Smart buildings reduce business costs by optimizing the space used through occupancy analytics, which determines if working areas and communal zones are effectively used. They can link core systems and integrate different building systems to ensure they are working in perfect harmony.

Using technologies like artificial intelligence, the Internet of Things (IoT), building management systems, and augmented reality, smart buildings are useful for preventive maintenance. Through the data collected via the many touchpoints and sensors, a realistic picture can be built up of when and how the building is being used.

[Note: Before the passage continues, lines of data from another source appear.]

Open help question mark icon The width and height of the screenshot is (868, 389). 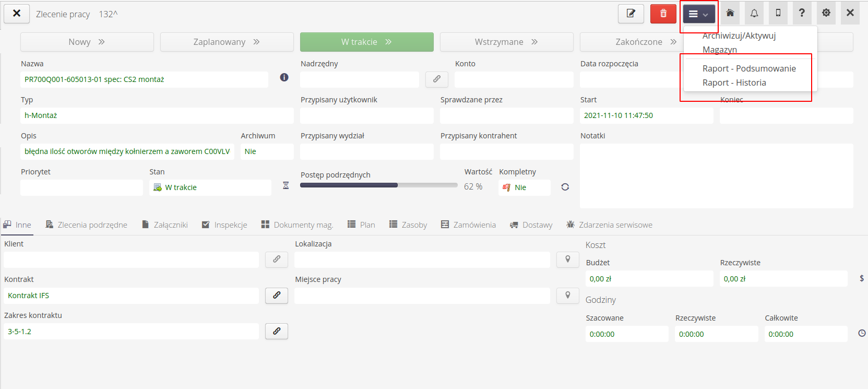click(x=802, y=13)
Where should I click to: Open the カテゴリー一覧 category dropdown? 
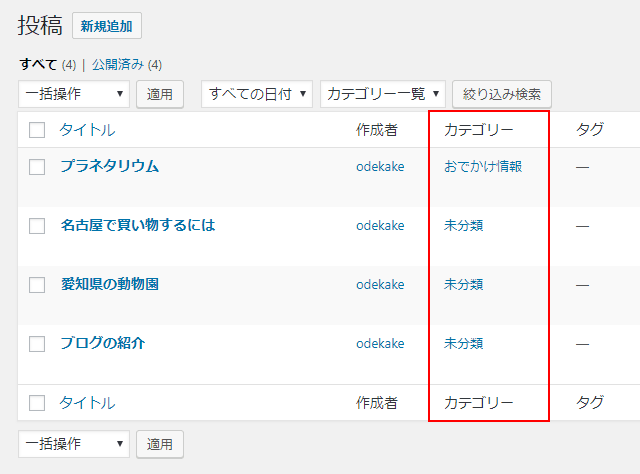click(383, 94)
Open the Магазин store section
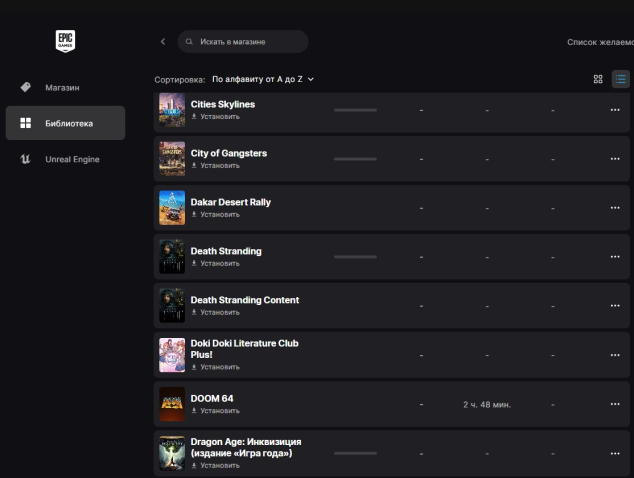Image resolution: width=634 pixels, height=478 pixels. click(62, 87)
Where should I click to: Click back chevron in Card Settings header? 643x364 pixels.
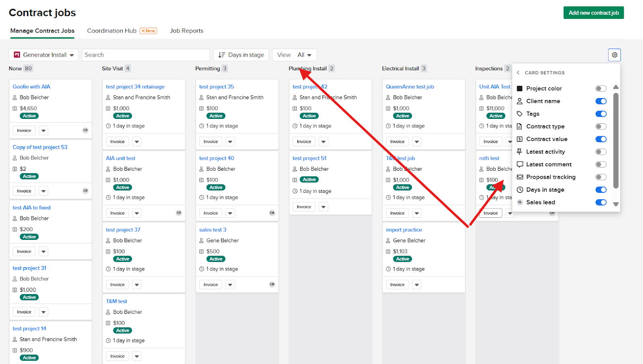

This allows for a proactive approach to managing wear and tear, cleaning and restocking, and prolonging the life of equipment, furnishings and appliances.

How Do Smart Buildings Benefit Businesses?

Smart buildings are seen as the future for many businesses because they have proven to increase productivity, reduce energy consumption, and lower operating costs. Productivity in smart buildings increases thanks to better air quality, security, lighting, processes, and sanitation.

Reports suggest smart buildings also boost productivity by as much as 37%. In the long run, establishing a smart building enhances the smooth running of the premises while adapting to its ever-changing needs.

Building Automation System (BAS)

A huge vulnerability for smart buildings is the BAS, which is used to control the heating, ventilation, lighting, security and air conditioning. Lighting, climate, and elevator systems are interconnected in a smart building, but often the security protocols in place are not robust enough. For example, the systems in place for HVAC systems are not always data encrypted.

Given that Target’s retail chain suffered a massive data breach in 2013 due to hackers infiltrating its HVAC network, it’s important to shore up any potential hole. Increased entry points for hackers create a wider attack surface that makes businesses within smart buildings vulnerable.

IoT Devices

For smart buildings to function effectively they rely on a multitude of IoT devices to communicate with each other. However, all it takes is one compromised IoT device for hackers to get in, and it could take months before any malware they have used is detected. Fifty-seven percent of IoT devices are vulnerable to medium- or high-severity attacks, making them low-hanging fruit for attackers.

IoT devices are common appliances that you might even find around your home but that are connected to the internet. Examples of IoT devices include doorbell cameras, smart meters, fitness trackers, smart speakers, and connected cars. An unprotected device is like leaving the backdoor open or a key under the mat.

There were even security doubts raised about whether Joe Biden could bring his Peloton bike into the White House when he became president. Ensuring that every single device connected in a smart building has adequate security is a must if companies want to avoid data breaches.

Users Make Systems Vulnerable

While as much autonomy as possible is better for smart buildings, there ultimately must be some human input. Often, the people using the systems are the ones who can leave them the most vulnerable. Everyone makes mistakes, but when it comes to cybersecurity, one mistake is all it takes for a network to be breached and data to be mined.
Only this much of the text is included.